What is more, we are the first government, after years of failure by the member for Wascana, to actually take steps to use article XXVIII to protect supply management, something the Liberals failed to do. We are used to failure on the Liberal side, but do not pin that kind of blame on us. We support supply management. We actually take steps to make that a possibility.

Pesticide ManagementOral Questions

2:55 p.m.

Liberal

Dan McTeague Liberal Pickering—Scarborough East, ON

Mr. Speaker, in an age where the rest of the developed world is trying to move toward better environmental stewardship, the government is deliberately going in the opposite direction. The government falsely claims it wants to clean up our environment, but today we learned that it has voluntarily agreed to loosen Canadian restrictions on pesticides for hundreds of fruits and vegetables, all in the name of loosening and lowering our standards to match those of the Republicans.

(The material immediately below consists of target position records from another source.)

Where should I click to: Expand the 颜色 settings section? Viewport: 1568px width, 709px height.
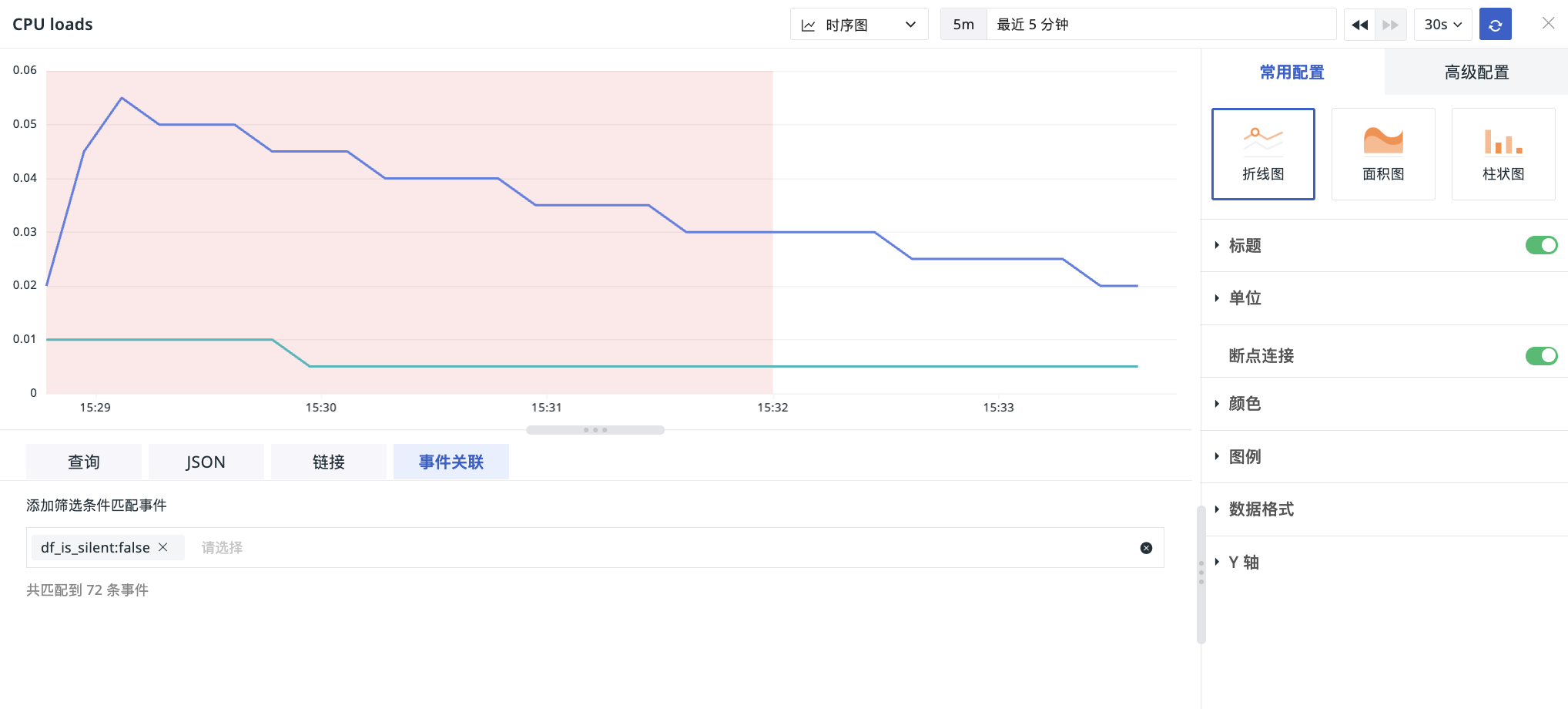(1384, 404)
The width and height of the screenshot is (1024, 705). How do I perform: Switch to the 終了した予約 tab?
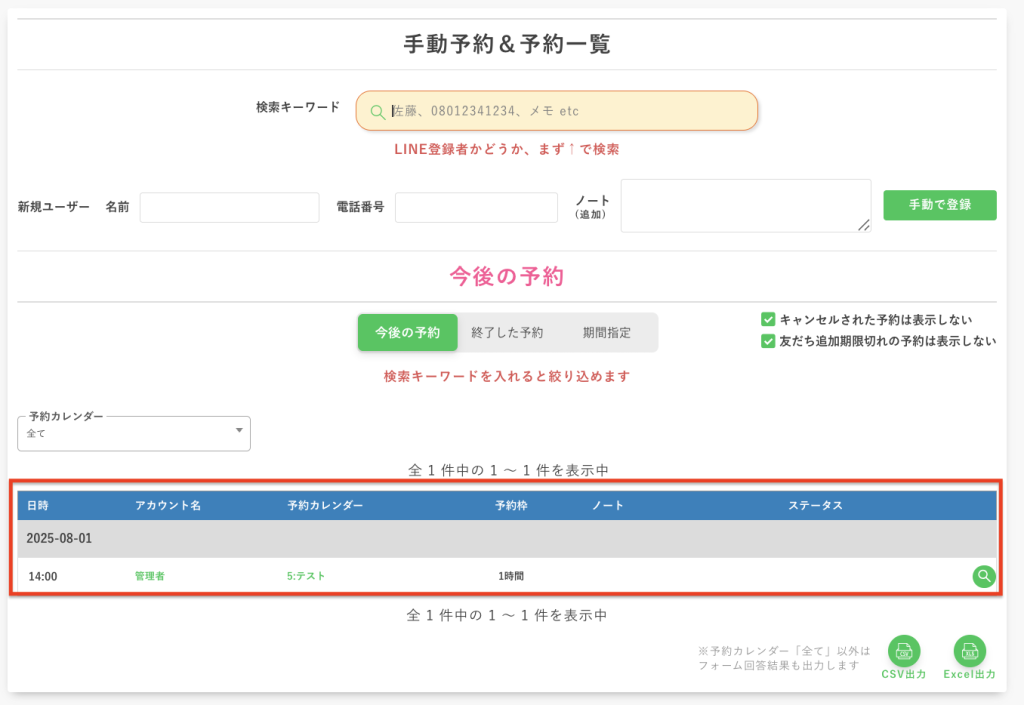click(507, 333)
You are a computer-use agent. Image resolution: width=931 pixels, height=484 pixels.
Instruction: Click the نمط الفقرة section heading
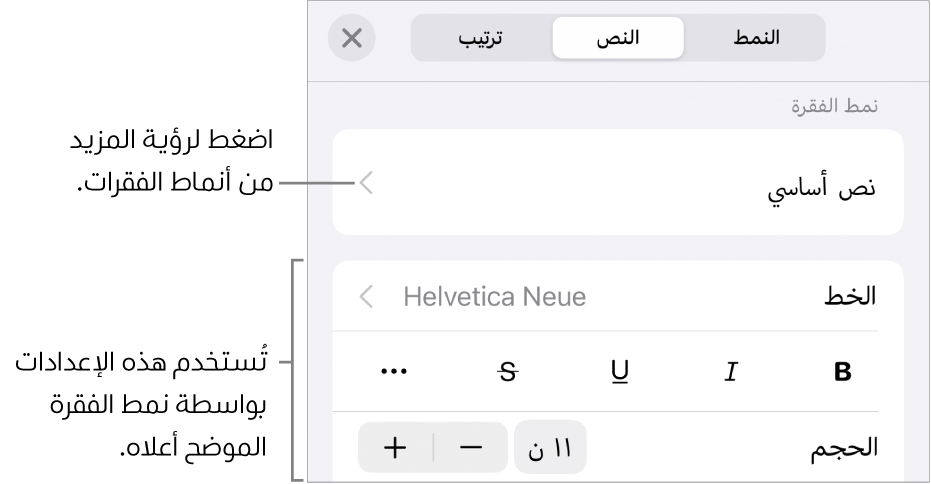coord(828,106)
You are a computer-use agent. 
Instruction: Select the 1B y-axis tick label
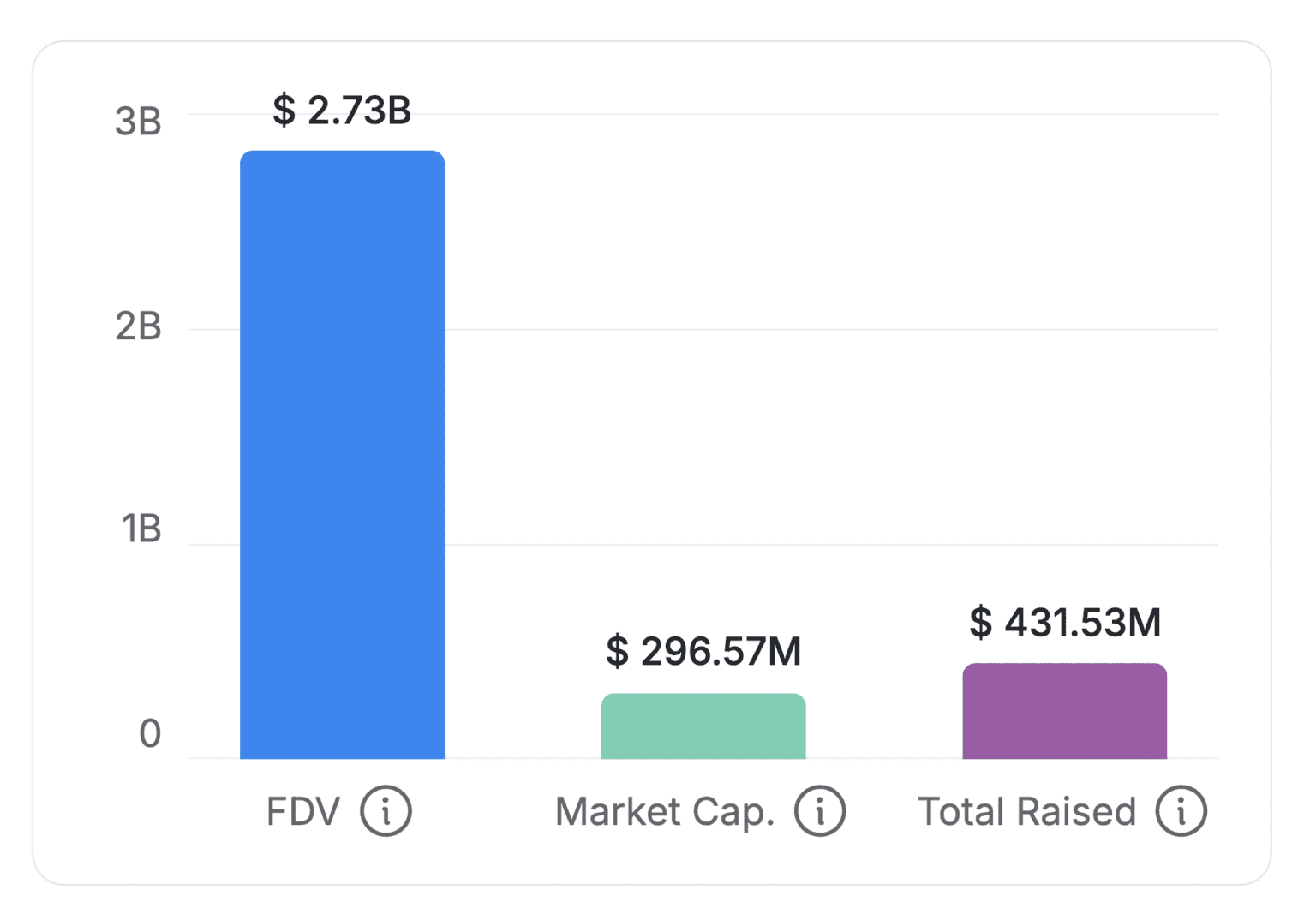tap(141, 529)
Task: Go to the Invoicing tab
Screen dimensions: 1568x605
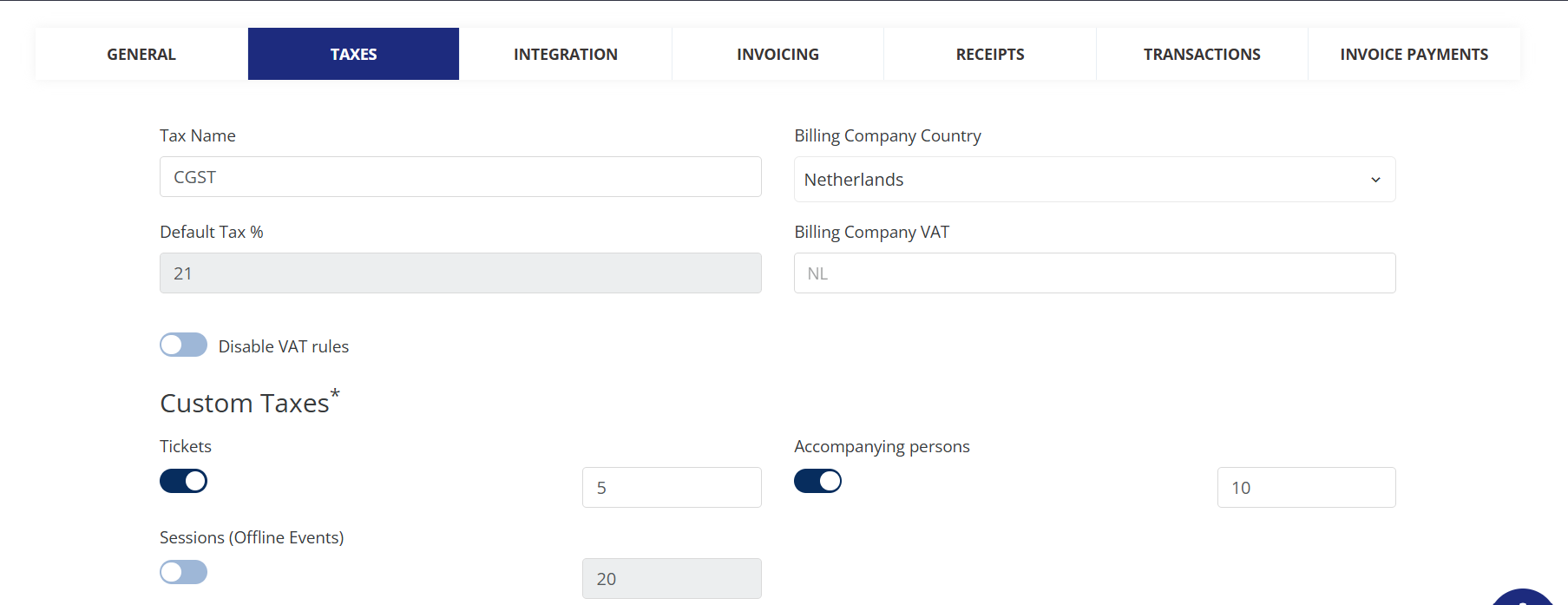Action: (777, 54)
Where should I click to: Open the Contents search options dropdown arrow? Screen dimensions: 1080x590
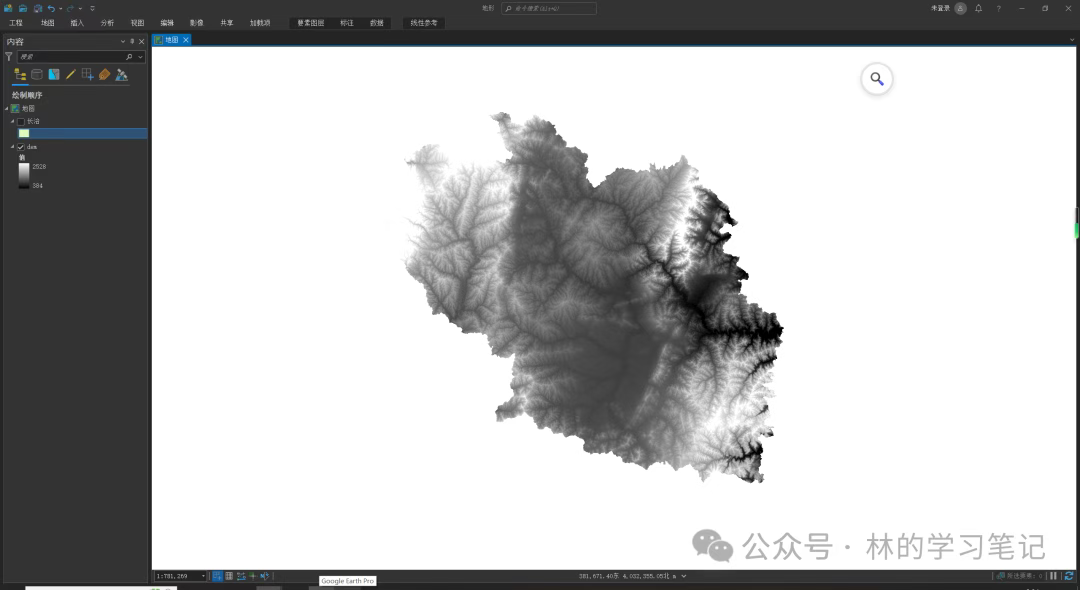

The integrity of Canada's food supply and health of Canadians should not be for sale or indeed placed in jeopardy. Why is the government once again bowing to the U.S.?

Pesticide ManagementOral Questions

2:55 p.m.

Parry Sound—Muskoka Ontario

Conservative

Tony Clement ConservativeMinister of Health and Minister for the Federal Economic Development Initiative for Northern Ontario

Mr. Speaker, I can assure the hon. member and this House that the hon. member is quite mistaken. This government takes its responsibilities to protect the health and safety of Canadians very seriously. Indeed if there is any harmonization, it will be to the highest standards as we protect Canadians on their health and safety when it comes to pesticide management.